Copy out the part of the comment thread below, starting with "Love this quote" and going on through "wolf did arrive.".

** Supplied passage **
★ ★ ★ ★
No doubt nature will continue to surprise him as he continues to predict doooooom

David L
March 10, 2014 3:00 am

Love this quote “And see the journalists trailing behind their messiah, questioning nothing, repeating everything.”

Joe
March 10, 2014 3:14 am

Got to say I’m uneasy about accusing them of “crying wolf”. The moral of that story was that nobody listened when the wolf did arrive.
Given that it’s becoming increasingly apparent that the wolf of AGW doesn’t exist, using that phrase lends the doom-mongers unwarranted legitimacy and a basis to continue their claims of “ahh, but one day soon….”

Patrick
March 10, 2014 3:17 am

By far the biggest threat to the barrier reef is the starfish called The Crown of Thorns. Warmer/higher water levels not so much (If at all).

Jimbo
March 10, 2014 3:21 am

Surprise!

“Coral reef thriving in sediment-laden waters”
http://www.sciencedaily.com/releases/2012/07/120731201251.htm
——-
“Evidence of very rapid reef accretion and reef growth under high turbidity and terrigenous” sedimentation. Geology, 2012
http://dx.doi.org/10.1130/G33261.1

Jimbo
March 10, 2014 3:28 am

Surprise!
★ ★ ★ ★
** Provided material **
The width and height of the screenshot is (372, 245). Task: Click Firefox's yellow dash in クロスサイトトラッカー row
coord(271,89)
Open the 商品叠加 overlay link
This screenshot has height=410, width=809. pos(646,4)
★ ★ ★ ★
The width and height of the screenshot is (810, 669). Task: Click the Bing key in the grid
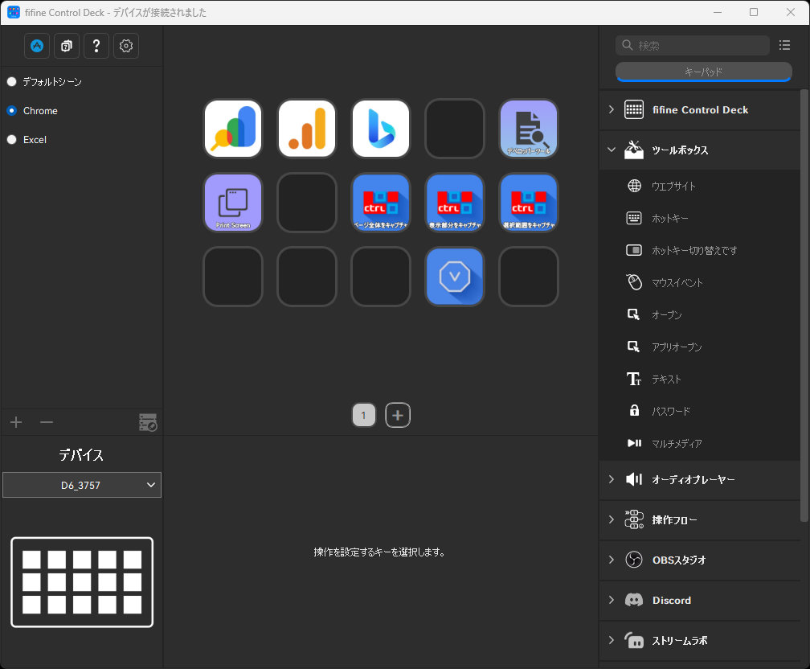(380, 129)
★ ★ ★ ★
** Written solution **
Love this quote “And see the journalists trailing behind their messiah, questioning nothing, repeating everything.”

Joe
March 10, 2014 3:14 am

Got to say I’m uneasy about accusing them of “crying wolf”. The moral of that story was that nobody listened when the wolf did arrive.